The number of used bytes that is reported by the sizing statistics is the sum of these four components. These values are calculated on a per entry basis on the insert, update, and remove map operations, meaning that eXtreme Scale always has a current value for the number of bytes that a given backing map is consuming.

When data grids are partitioned, each partition contains a piece of the backing map. Because the sizing statistics are calculated at the lowest level of the eXtreme Scale code, each partition of a backing map tracks its own size. Use the eXtreme Scale Statistics APIs to track the cumulative size of the map, as well as the size of its individual partitions.

In general, use the sizing data as a measure of the trends of data over time, not as an accurate measurement of the heap space that is being used by the map. For example, if the reported size of a map doubles from 5 MB to 10 MB, then view the memory consumption of the map as having doubled. The actual measurement of 10 MB might be inaccurate for a number of reasons. If you take the reasons into account and follow the best practices, then the accuracy of the size measurements approaches that of post-processing a Java heap dump.

The main issue with accuracy is that the Java Memory Model is not restrictive enough to allow for memory measurements that are certain to be accurate. The fundamental problem is that an object can be live on the heap due to multiple references. For example, if the same 5 KB object instance is inserted into three separate maps, then any of those three maps prevent the object from being garbage collected. In this situation, any of the following measurements would be justifiable:

This ambiguity is why these measurements should be considered trend data, unless you have removed the ambiguity through design choices, best practices, and understanding of the implementation choices that can provide more accurate statistics.

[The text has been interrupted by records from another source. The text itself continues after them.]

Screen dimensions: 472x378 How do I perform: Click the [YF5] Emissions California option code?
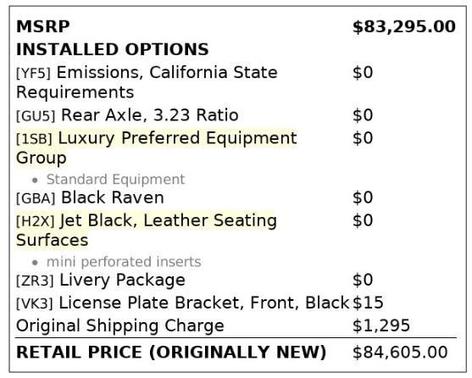(33, 73)
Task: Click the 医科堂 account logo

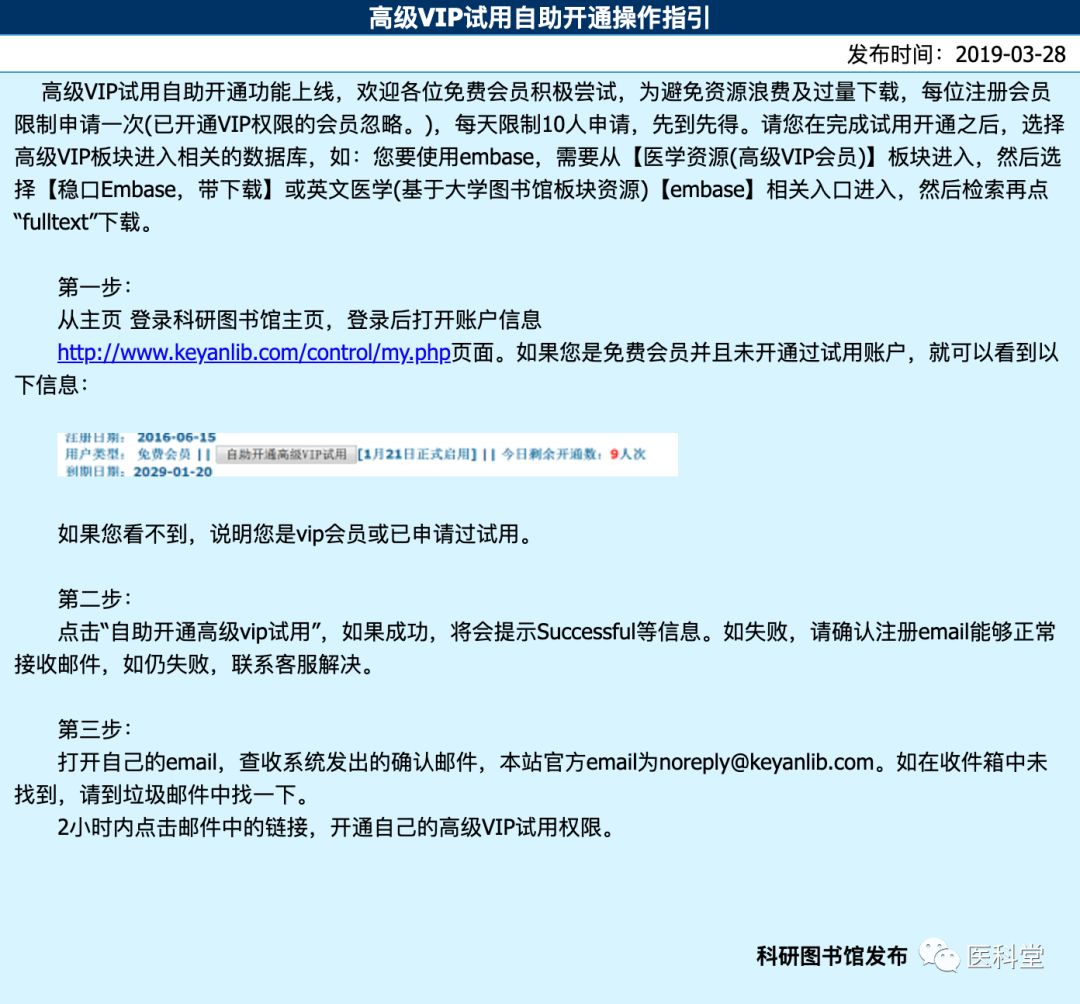Action: 1005,956
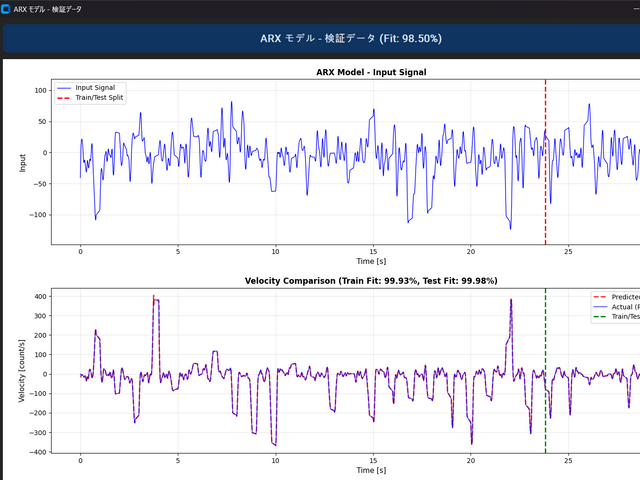
Task: Minimize the ARX model window
Action: click(634, 9)
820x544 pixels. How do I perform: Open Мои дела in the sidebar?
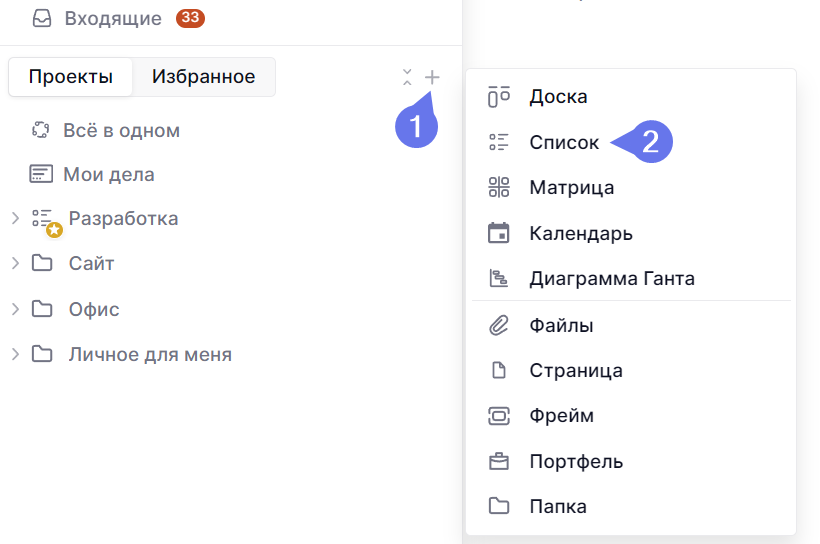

eXtreme Scale assumes that a given map holds the only long-lived reference to the key and value Objects that it contains. If the same 5 KB object is put into three maps, then the size of each map is increased by 5 KB. The increase usually is not a problem, because the feature is supported only for distributed data grids. If you insert the same Object into three different maps on a remote client, each map receives its own copy of the Object. The default transactional COPY MODE settings also usually guarantee that each map has its own copy of a given Object.


Object interning

Object interning can cause a challenge with estimating heap memory usage. When you implement object interning, the application code purposely ensures that all references to a given object value actually point to the same object instance on the heap, and therefore the same location in memory. An example of this might be the following class:

 public class ShippingOrder implements Serializeable,Cloneable{

     public static final STATE_NEW = “new”;
     public static final STATE_PROCESSING = “processing”;
     public static final STATE_SHIPPED = “shipped”;

     private String state;
     private int orderNumber;
    private int customerNumber;

    public Object clone(){
        ShippingOrder toReturn = new ShippingOrder();
        toReturn.state = this.state;
        toReturn.orderNumber = this.orderNumber;
        toReturn.customerNumber = this.customerNumber;
        return toReturn;
     }
 
     private void readResolve(){
         if (this.state.equalsIgnoreCase(“new”)
             this.state = STATE_NEW;
         else if (this.state.equalsIgnoreCase(“processing”)
             this.state = STATE_PROCESSING;
         else if (this.state.equalsIgnoreCase(“shipped”)
             this.state = STATE_SHIPPED:
     }
 }

Object interning causes overestimation by the sizing statistics because eXtreme Scale assumes that the objects are using different memory locations. If a million ShippingOrder objects exist, the sizing statistics display the cost of a million Strings holding the state information. In reality, only three Strings exist that are static class members. The memory cost for the static class members never should be added to any eXtreme Scale map. However, this situation cannot be detected at runtime. There are dozens of ways that similar object interning can be implemented, which is why it is so hard to detect. It is not practical for eXtreme Scale to protect against all possible implementations. However, eXtreme Scale does protect against the most commonly used types of object interning.

To optimize memory usage with Object interning, implement interning only on custom objects that fall into the following two categories to enhance the accuracy of the memory consumption statistics:


Memory consumption statistics

Use one of the following methods to access the memory consumption statistics.

Statistics API

Use the MapStatsModule.getUsedBytes() method, which provides statistics for a single map, including the number of entries and hit rate.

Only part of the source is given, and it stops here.